Do girls think faster than boys?
Central Catholic High School biology students took up the challenge this fall. Five boys and five girls were the test subjects. A review of research literature led to an initial hypothesis that females have the greater grey-matter. Experiment 1 checked how fast each could recite a list of colors written in the corresponding color and then in a different color. In Experiment 2, the subjects tapped out a series of spoken letters.
The boys showed superior results in both cases, disproving the hypothesis in this limited study, and adding fuel to the fire for the next students to take up this scientific inquiry.
No matter how wrong-headed we clearly superior females regard this conclusion, the study adds to the evidence that great topics for scientific debate are everywhere.

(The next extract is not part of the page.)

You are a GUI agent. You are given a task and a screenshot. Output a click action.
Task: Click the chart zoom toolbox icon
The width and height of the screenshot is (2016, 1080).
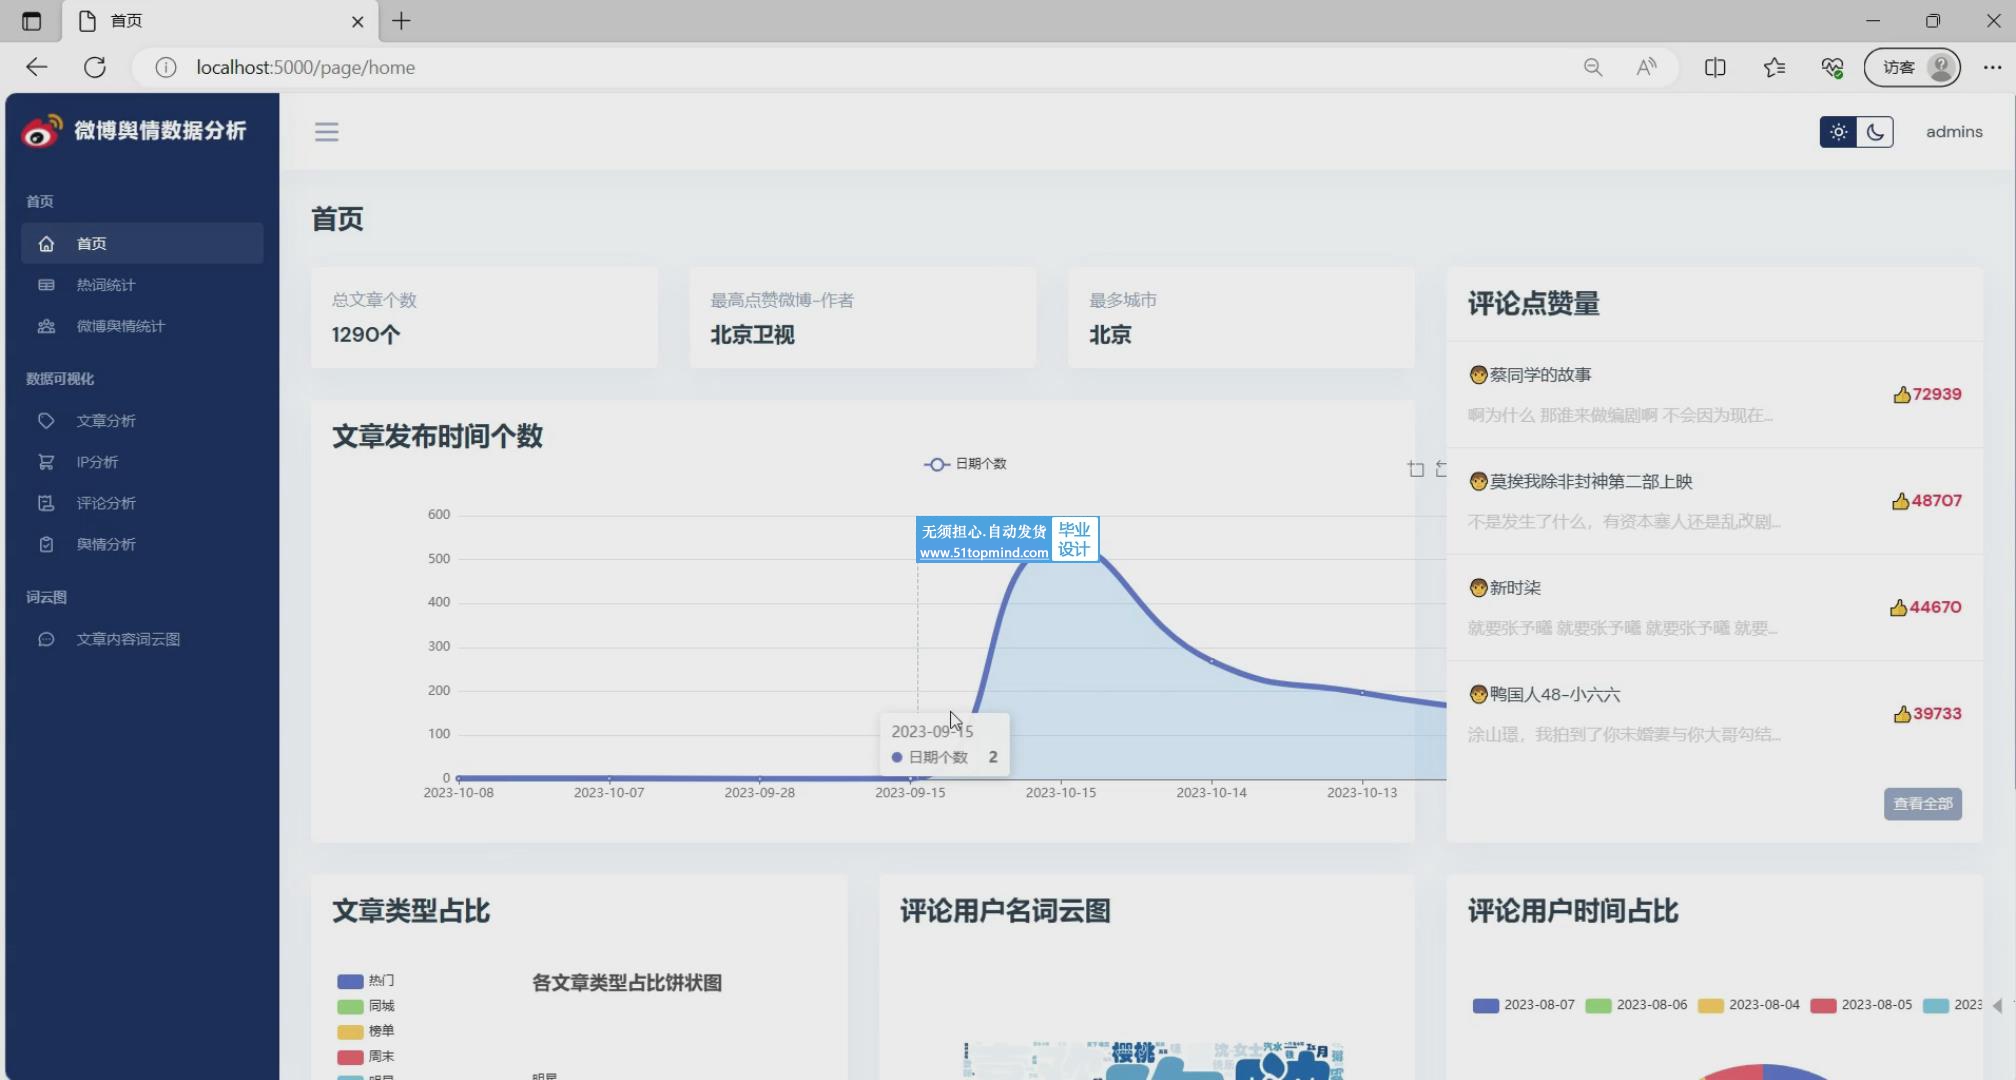tap(1416, 469)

With new science standards adopted in September, and an emphasis on STEM - science, technology, engineering and math - teaching for 21st century jobs, this type of high-interest inquiry can be a real brain-snagger.
“STEM education holds great value not only for our kids, but for our businesses, our economy, and our entire state,” State Superintendent of Public Instruction Tom Torlakson said. “Job growth is more pronounced in the STEM fields than anywhere else; if we want our students to succeed outside our classrooms, we have to prepare them with the knowledge and skills they will need.”
The first order of business, of course, was to come up with a new acronym: STEAM is the new STEM, adding the Arts to the mix. Research has long shown music and math to be synergistic studies. Visual analysis and creativity developed in drawing develops skills useful in architecture and engineering.
Free-form doodles and orderly grids - turns out we need them both.